I could feel the collective embarrassment for me radiating from the audience- or at least those who knew. Embarrassment and a couple of cruel sniggers. It probably looked all kinds of pathetic, and pretty desperate too- getting up and begging Dylan Dorian to listen to my version of the song everybody thought he'd written. But I didn't care. Or at least the fact I was so drunk allowed me to pretend that I didn't care. Pretend that I couldn't hear Boy Frankie gulp behind me or spot Girl Frankie in the crowd, putting her hands over her face, supremely mortified. And I definitely didn't see Dylan Dorian. Still standing up with his jacket on, tipping his head and crossing his arms as if to say, you have my attention- now what are you gonna do with it?

So I started. The first few of Izzy's chords dripped out of my fingers and I shut my eyes tightly. What had Izzy always said about playing the guitar? That it got to make as much sense to her as breathing, more actually when her heart started to make that difficult. She could trust in the music far more than she could trust in anything else in the body that was letting her down, little by little failing her everyday. The songs were how she spoke, the lyrics were the easiest way to feel and her second, better, heart lived outside of her body- tucked into strings.

Love me fast, fit all these moments in. We can't stop for breath, baby, just let your head spin...I began, pretending that I wasn't in The Earth Cafe, but back in our bedroom. On Izzy's bed with her flowery sheets and the smell of her gingerbread perfume all around me, practising. Somewhere, in it all, I found myself not just remembering her- but feeling her, being her. It was her version I sang, in a slightly different key from the version on the radio, with a few of Izzy's signature kicks and flicks up and down the scale. Frankie didn't know the song like I did, he'd never heard Izzy practice and I don't know how often he'd heard the other version so it was just me at first. Me and my voice and Izzy and the silence.

During the other acts, the bar had still been lively and chatty but I swear, once I got up on stage you could have heard a pin drop in the spaces I took to draw breath.

But Boy Frankie had my back. He strummed along, finding the music with me. He could have been finding Izzy, for all I knew. It felt like it. And the ache in my chest started to grow with each passing minute.

Would you give me your heart for a song? I begged the audience. There were giant holes inside of me, I was wrecked and empty and I needed something. A heart. Please. All she needed was a new heart.

Would you give me your heart for a song?

I finished playing, ran out of lyrics too quickly because Izzy's song had ended unfinished and hated the feeling of being jolted back into the room. I wanted to hide inside of her song forever because it felt like she was near to me.

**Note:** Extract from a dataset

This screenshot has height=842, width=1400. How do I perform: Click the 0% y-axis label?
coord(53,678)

But then there I was, in the dark, with tears on my cheeks and no more music left inside of me.

Nobody clapped. Nobody booed. Nobody did anything but stare at me. And then stare at Dylan Dorian.

He tipped his head at me, blinked and then, to my complete surprise, he smiled. The first claps were his. And then the rest of the room erupted with it too.

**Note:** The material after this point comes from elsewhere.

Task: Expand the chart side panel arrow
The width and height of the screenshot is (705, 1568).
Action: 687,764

That wasn't supposed to happen. He was supposed to recoil in horror at the sound of her name, this jolt from the past when he'd thought he'd gotten off scot free without ever reckoning with me and my sister. But there he stood, acting like butter wouldn't melt in his mouth and clapping and smiling at me. Disgust wormed its way all around me.

Normally the acts were quick to leave the stage and Mitch was already coming up to announce the next act, but I grabbed the mic and shouted into it. "That was for Izzy. Izzy Engel. Ring a bell?" I asked Dylan Dorian. His smile wavered slightly. "Or do you not even have the decency to remember the name of the girl who's song you stole?"